Denote the classical sum of divisors of the positive integer $x$ by $\sigma(x)=\sigma_1(x)$.
Here is my initial question:
If $p$ is a prime number and $k$ is a positive integer, is it true that $$\sigma_1(p^k) > 1 + k (\sqrt{p})^{1+k}?$$
MY ATTEMPT
I dimly recall having been able to prove this assertion last February $6$, $2011$ using the Arithmetic Mean-Geometric Mean Inequality. Indeed, we have
$$\sigma_1(p^k) = \sum_{j=0}^{k}{p^j} > (k+1) \cdot \Bigg(\prod_{j=0}^{k}{p^j}\Bigg)^{\frac{1}{k+1}} = (k + 1) \cdot \Bigg(p^{\displaystyle\sum_{j=0}^{k+1}{j}}\Bigg)^{\frac{1}{k+1}}$$ $$= (k + 1) \cdot \Bigg(p^{\displaystyle\frac{k(k+1)}{2}}\Bigg)^{\frac{1}{k+1}} = (k + 1) \cdot p^{\frac{k}{2}} = (k + 1) \cdot (\sqrt{p})^k,$$
which is weaker than
$$\sigma_1(p^k) > 1 + k (\sqrt{p})^{1+k},$$
as this WolframAlpha computational verification shows.

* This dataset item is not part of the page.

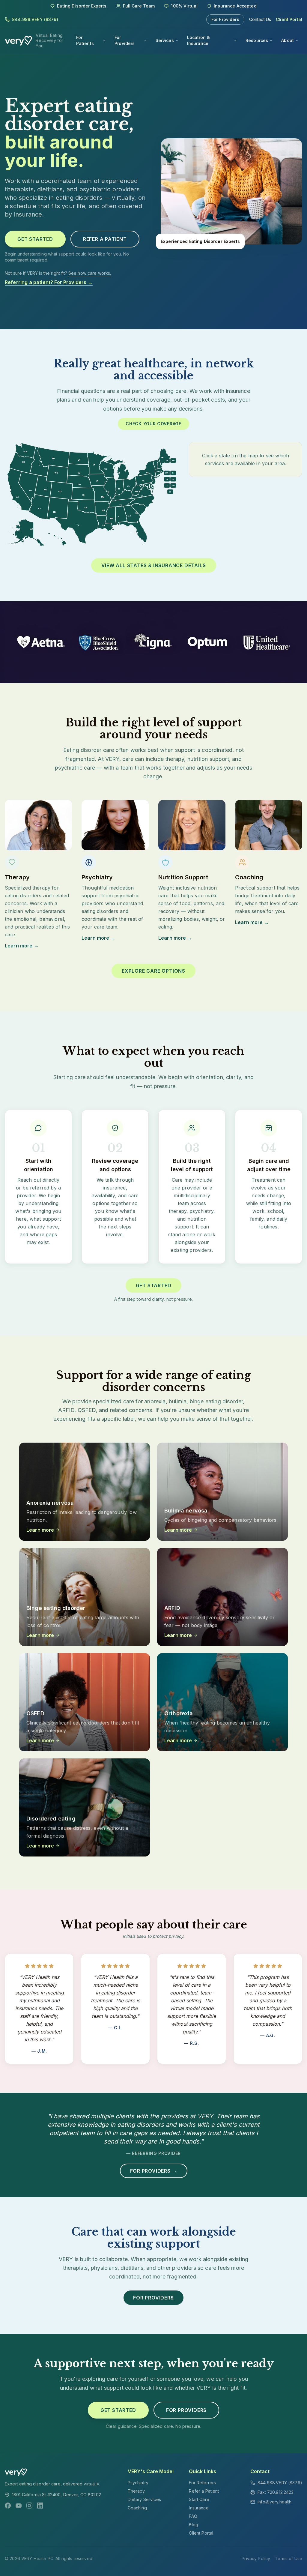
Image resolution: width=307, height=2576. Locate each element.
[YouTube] (19, 2506)
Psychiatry (138, 2482)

Alas, I have already forgotten the proof. I think I did it by considering
$$\sigma_1(p^k) = 1 + \sum_{j=1}^{k}{p^j}$$
and then applying the Arithmetic Mean-Geometric Mean Inequality to
$$\sum_{j=1}^{k}{p^j}.$$
I obtain
$$\sum_{j=1}^{k}{p^j} > k \cdot \Bigg(\prod_{j=1}^{k}{p^j}\Bigg)^{\frac{1}{k}}$$ $$= k \cdot \Bigg(p^{\displaystyle\sum_{j=1}^{k}{j}}\Bigg)^{\frac{1}{k}}$$ $$= k \cdot \Bigg(p^{\displaystyle\frac{k(k+1)}{2}}\Bigg)^{\frac{1}{k}}$$ $$= k \cdot (\sqrt{p})^{k+1}.$$
Thus, we have
$$\sigma_1(p^k) > 1 + k \cdot (\sqrt{p})^{1+k},$$
as desired.
However, this seems to result in a contradiction when $k=1$, as $$\sigma_1(p^k) = \sigma_1(p^1) = \sigma_1(p) = p + 1 \not\gt 1 + 1 \cdot (\sqrt{p})^{1+1} = 1 + k \cdot (\sqrt{p})^{1+k}.$$
Here is my final question:
Where is the error in the proof?
The correct inequality to consider is
$$\sigma_1(p^k) \geq 1 + k (\sqrt{p})^{1+k} \tag{1}$$
rather than
$$\sigma_1(p^k) > 1 + k (\sqrt{p})^{1+k}, \tag{2}$$
as Inequality $(1)$ "fixes" the contradiction at $k=1$, while still retaining the "gist" of Inequality $(2)$.